Otto is eager to see revenue generated to restore Medicaid funding and keep the state’s public schools from having to make further cuts in budgets that have been cut drastically. Without restoration of full Medicaid funding, he fears some nursing homes will be forced to close and more physicians opt to not treat lower-income patients.
House leadership is to blame, he said.
“The leader (Mike O’Neal, R-Hutchinson) is hard-pressed to lead anything,” Otto said.
Also, many Republicans in leadership positions, including the chairman of the Taxation Committee, have signed pledges not to raise taxes, and “we’re in trouble,” Otto said, questioning whether there is any set of circumstances that would lead to new revenue for the fiscal 2011 budget.
Sen. Derek Schmidt has some hope.
“The Senate’s dynamics are different” from those in the House, Schmidt said. “We have more flexibility, although it is a challenge to get things through the (Republican) caucus, our chamber and then the House. We have to keep the 125 members of the House in the loop.”
Ultimately this year’s budget, facing another $71 million revenue shortfall from flagging February income, will be balanced as will the fiscal 2011 budget, which will authorize state expenditures from July 1 until June 30, 2011, he said.
“All we have to do,” he said with slight sarcasm, “is reach agreement that will get 21 votes in the Senate, 63 votes in the House and the governor’s signature.”
While offering a balanced budget for the fiscal year could be possible without a general tax increase, Schmidt said he thought the probability was that some combination of further cuts and tax increases and tweaks would occur.
Gov. Mark Parkinson, a Democrat, took legislators to task Friday and said he wasn’t agreeable to additional cuts in funding for K-12 or higher education, Schmidt said.

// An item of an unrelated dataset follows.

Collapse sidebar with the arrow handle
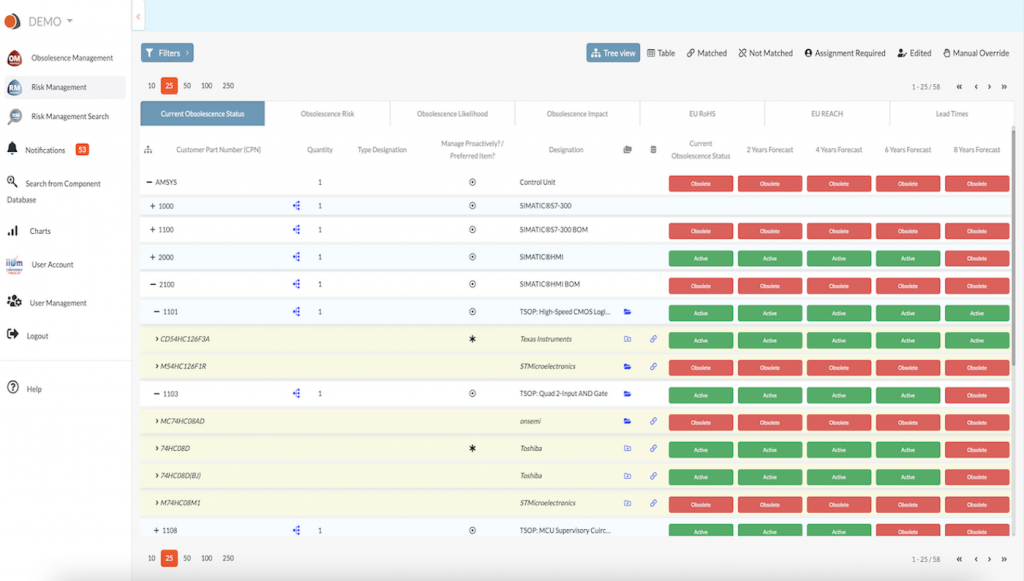The height and width of the screenshot is (581, 1024). click(x=138, y=16)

What may occur, Schmidt opined, is, “We will build consensus on the least bad options.”
SCHMIDT mentioned tax increases being floated by Senate Republicans that Parkinson embraced Friday:
— A raise in the sales tax of something less than the 1 cent Parkinson proposed in his State of the State address in early January.
— Reinstating the recently repealed estate tax.

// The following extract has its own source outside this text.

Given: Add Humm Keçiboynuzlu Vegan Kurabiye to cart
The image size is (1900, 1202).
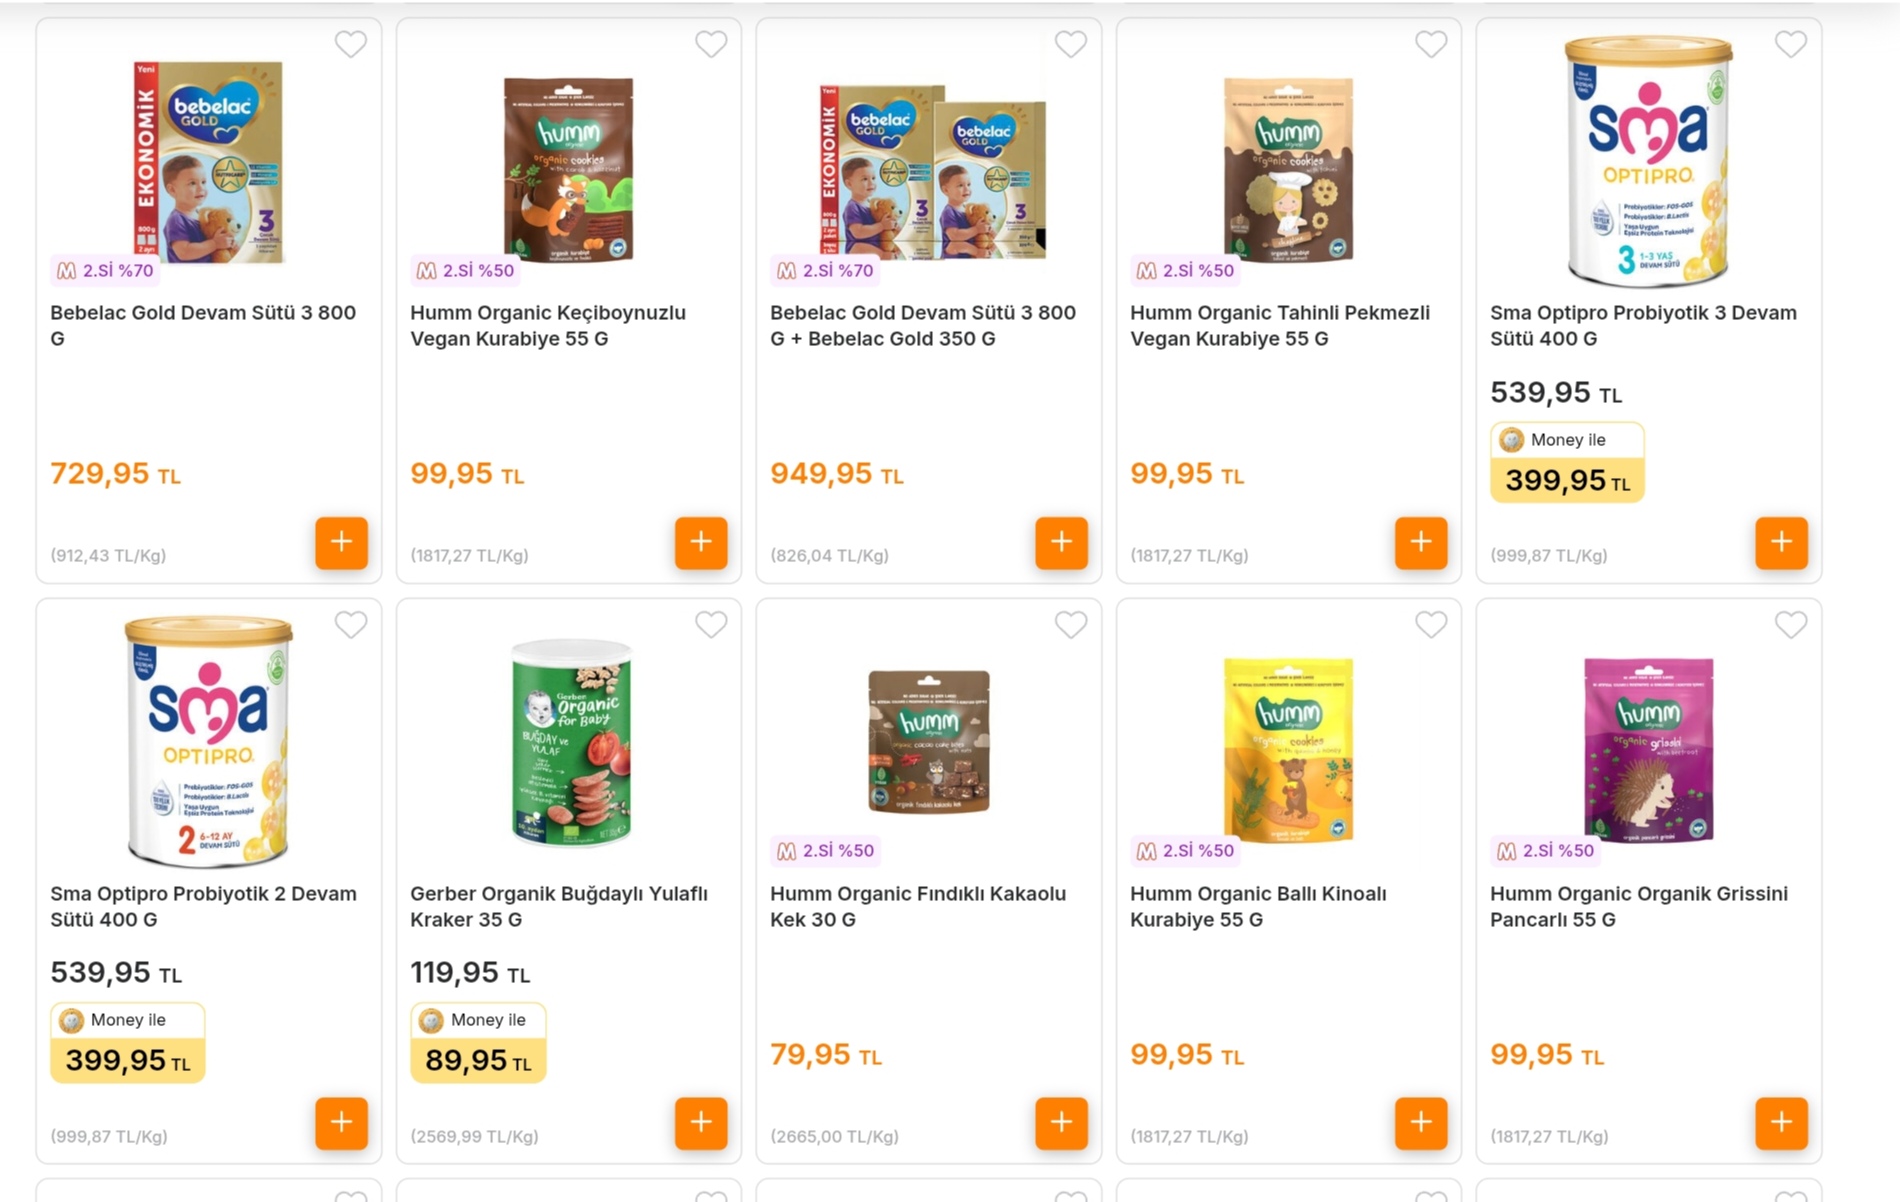Looking at the screenshot, I should pyautogui.click(x=700, y=543).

— Reversal of past business tax breaks.
— Increases in tobacco and alcohol excise taxes.
— Elimination of sales tax exemptions.
Schmidt predicted no resolution likely would be reached until late in April and probably early May.
A sales tax increase would be close to a magic bullet, the legislators said, but cautioned those among the 40 who attended Saturday’s forum and expressed support for a higher sales tax that constituents statewide were fractured on the issue.
“My constituents are running two-to-one against it,” said Schmidt, whose district includes all of Chautauqua and most of Montgomery counties, which border Oklahoma and whose residents fear Oklahoma’s lower sales tax would erode business in the two counties.
The same is true in Johnson County, he said.
“About 25 percent of the sales tax collected in Kansas comes from Johnson County,” which is next door to what would be businesses with lower taxes in Missouri, Schmidt observed.
Otto, representing all of Allen and parts of Woodson, Coffey, Anderson and Franklin counties, said his constituents favored a sales tax increase by a four-to-one margin, “until the church tax issue came up.”
A proposal, which died about as quickly as it was offered, would have made churches liable for sales tax, and “when that happened support for a tax increase fell to about 50-50.”